◆ REQUIREMENT: The job is to find each line in the entries holding the string "window" and copy that line.

◆ Dataset items:
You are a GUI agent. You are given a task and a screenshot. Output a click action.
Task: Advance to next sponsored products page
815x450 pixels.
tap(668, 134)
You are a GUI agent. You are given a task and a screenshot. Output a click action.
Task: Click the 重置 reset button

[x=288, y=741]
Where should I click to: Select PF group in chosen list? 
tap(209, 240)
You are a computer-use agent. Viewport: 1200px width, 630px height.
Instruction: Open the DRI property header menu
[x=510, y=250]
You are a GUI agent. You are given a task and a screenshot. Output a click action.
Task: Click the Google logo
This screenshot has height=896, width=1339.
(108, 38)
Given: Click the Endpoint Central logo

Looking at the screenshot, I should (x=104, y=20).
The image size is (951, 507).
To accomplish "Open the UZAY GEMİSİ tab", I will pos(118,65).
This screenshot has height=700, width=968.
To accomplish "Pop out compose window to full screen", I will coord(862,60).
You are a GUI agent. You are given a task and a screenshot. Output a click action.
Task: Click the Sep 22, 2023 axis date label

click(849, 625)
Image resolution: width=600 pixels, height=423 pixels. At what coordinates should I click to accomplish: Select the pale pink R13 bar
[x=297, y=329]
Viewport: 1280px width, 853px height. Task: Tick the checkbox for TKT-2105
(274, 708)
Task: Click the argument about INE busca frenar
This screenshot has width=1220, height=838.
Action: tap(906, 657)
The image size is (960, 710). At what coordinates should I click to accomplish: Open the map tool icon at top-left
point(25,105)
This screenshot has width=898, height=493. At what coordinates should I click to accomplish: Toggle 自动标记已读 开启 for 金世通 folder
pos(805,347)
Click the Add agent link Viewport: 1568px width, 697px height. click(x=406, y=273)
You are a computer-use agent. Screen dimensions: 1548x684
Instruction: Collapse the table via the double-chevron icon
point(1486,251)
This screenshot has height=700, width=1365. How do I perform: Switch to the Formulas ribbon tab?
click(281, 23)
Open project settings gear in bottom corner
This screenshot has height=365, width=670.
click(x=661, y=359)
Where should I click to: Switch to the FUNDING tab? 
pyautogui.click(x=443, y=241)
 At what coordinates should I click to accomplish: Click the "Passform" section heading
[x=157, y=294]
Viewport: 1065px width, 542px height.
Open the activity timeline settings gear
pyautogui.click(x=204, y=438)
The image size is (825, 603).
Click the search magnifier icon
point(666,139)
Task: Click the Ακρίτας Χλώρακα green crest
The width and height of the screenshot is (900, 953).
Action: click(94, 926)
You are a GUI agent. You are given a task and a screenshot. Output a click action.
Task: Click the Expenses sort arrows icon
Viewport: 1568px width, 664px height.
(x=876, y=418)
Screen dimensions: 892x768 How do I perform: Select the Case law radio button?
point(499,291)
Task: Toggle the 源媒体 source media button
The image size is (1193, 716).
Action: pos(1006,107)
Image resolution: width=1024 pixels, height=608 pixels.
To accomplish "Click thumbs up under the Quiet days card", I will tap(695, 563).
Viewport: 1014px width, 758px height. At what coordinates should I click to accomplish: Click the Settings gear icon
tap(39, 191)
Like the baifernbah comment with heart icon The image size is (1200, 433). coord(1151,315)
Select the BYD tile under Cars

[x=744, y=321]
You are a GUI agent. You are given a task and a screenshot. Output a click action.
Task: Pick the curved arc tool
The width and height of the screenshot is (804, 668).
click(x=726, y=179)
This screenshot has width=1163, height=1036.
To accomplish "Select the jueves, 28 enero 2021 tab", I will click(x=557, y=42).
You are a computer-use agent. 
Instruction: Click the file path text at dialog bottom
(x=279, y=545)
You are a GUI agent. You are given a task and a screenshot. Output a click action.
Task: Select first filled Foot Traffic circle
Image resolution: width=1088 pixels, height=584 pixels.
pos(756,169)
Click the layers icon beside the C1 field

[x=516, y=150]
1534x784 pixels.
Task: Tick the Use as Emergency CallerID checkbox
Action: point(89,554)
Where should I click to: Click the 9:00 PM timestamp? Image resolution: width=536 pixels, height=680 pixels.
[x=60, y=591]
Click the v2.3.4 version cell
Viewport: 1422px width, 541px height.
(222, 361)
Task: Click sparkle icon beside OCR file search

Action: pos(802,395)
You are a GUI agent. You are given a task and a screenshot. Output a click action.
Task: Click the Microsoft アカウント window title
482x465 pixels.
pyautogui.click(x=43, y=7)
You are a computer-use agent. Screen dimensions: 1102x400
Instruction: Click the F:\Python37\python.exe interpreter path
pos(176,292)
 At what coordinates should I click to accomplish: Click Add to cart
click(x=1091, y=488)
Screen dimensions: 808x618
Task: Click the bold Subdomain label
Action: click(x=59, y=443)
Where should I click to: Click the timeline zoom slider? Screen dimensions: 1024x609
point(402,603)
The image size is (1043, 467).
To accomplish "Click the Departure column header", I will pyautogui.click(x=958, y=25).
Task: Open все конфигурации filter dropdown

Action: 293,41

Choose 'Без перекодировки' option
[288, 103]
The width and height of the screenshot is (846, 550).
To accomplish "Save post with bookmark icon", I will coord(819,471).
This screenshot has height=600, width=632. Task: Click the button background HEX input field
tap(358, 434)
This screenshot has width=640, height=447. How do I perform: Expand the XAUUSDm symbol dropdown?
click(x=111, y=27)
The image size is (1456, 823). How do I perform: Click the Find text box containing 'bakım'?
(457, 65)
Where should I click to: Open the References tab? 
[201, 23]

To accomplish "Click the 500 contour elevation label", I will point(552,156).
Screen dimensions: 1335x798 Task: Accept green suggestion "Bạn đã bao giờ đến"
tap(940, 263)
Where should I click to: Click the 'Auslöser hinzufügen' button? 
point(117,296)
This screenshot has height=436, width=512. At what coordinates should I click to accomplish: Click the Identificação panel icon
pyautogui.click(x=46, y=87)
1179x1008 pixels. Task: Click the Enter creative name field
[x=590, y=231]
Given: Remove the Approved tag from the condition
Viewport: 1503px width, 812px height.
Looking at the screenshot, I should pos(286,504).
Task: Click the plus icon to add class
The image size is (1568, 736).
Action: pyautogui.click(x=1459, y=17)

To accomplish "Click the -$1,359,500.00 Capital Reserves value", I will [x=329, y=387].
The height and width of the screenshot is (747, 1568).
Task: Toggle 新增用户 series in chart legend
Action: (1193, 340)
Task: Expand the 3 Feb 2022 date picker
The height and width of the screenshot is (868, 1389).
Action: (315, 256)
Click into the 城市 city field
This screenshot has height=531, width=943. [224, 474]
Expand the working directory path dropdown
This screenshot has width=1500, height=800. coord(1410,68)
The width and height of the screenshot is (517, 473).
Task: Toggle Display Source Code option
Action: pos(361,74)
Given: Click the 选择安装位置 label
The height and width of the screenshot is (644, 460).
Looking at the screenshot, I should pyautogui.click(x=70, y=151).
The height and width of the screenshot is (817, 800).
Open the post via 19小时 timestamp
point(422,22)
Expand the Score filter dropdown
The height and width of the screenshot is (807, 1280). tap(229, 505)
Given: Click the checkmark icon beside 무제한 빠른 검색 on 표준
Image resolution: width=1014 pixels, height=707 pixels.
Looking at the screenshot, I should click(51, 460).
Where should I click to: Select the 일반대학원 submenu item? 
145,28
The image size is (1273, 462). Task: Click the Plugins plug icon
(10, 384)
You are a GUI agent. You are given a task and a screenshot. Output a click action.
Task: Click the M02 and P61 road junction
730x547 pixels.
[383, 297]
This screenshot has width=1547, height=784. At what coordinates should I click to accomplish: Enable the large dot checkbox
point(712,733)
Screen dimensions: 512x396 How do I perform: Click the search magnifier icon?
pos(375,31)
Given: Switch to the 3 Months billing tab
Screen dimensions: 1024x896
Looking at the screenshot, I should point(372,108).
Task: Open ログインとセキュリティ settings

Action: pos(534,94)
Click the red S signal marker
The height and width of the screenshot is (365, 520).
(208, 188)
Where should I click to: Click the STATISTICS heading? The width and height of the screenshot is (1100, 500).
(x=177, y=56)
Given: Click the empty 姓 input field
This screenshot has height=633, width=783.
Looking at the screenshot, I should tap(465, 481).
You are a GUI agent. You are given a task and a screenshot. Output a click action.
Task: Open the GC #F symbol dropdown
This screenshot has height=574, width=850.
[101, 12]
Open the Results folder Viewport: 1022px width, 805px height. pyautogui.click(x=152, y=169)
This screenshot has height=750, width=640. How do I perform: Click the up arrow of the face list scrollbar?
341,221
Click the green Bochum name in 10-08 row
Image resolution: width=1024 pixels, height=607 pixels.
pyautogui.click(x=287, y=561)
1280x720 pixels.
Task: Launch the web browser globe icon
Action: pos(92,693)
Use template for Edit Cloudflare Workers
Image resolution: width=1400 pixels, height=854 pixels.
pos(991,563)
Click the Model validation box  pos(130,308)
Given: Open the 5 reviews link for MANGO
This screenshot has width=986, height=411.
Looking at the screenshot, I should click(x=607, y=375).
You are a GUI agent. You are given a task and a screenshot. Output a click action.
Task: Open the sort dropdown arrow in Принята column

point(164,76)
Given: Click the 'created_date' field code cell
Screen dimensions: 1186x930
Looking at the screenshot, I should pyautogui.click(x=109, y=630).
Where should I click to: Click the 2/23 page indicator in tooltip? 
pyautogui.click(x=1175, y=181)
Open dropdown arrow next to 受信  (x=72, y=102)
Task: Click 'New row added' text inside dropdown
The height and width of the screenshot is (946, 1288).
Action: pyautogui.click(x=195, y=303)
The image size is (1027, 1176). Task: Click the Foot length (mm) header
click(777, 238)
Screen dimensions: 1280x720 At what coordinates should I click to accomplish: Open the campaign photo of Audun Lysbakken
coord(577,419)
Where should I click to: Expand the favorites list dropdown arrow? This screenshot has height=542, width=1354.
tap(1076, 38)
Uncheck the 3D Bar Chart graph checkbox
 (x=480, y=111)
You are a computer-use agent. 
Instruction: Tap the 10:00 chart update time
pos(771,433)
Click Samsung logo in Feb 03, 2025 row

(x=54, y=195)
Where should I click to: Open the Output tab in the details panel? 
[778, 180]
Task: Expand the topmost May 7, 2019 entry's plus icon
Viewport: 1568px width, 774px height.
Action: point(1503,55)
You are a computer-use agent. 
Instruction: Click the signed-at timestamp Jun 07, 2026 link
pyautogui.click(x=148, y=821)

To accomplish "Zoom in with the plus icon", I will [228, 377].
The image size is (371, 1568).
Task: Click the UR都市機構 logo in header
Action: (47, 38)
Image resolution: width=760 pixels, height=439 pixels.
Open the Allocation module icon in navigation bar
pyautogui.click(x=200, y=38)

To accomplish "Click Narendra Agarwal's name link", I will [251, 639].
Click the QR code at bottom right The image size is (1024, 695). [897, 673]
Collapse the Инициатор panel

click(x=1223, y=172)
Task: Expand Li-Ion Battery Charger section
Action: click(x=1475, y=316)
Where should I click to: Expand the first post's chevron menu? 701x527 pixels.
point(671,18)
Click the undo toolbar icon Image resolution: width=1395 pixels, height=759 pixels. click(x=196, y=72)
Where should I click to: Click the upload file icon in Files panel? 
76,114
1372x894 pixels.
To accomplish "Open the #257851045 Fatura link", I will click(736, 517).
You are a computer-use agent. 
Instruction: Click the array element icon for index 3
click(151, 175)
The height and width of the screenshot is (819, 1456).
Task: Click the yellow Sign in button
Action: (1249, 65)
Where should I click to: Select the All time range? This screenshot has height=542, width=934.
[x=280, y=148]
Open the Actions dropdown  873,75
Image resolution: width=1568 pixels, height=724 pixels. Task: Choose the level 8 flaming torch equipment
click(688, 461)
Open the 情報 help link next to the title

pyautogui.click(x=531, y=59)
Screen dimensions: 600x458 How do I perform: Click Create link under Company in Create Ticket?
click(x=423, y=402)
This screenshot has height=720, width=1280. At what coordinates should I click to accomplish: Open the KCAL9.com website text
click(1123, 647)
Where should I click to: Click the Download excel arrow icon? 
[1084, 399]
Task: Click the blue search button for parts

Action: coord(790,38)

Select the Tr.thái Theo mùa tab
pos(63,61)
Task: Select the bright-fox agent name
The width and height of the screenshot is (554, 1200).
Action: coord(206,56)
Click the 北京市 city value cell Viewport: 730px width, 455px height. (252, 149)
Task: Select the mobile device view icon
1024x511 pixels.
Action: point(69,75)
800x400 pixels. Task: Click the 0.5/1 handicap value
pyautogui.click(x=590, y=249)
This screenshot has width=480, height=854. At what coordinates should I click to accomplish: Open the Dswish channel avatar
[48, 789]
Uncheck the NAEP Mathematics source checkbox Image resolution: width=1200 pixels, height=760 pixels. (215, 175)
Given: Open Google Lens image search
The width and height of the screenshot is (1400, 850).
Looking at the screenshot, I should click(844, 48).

◆ EXERCISE SOLUTION:
To accomplish "Pop out compose window to full screen", I will coord(862,60).
Task: Click the Microsoft アカウント window title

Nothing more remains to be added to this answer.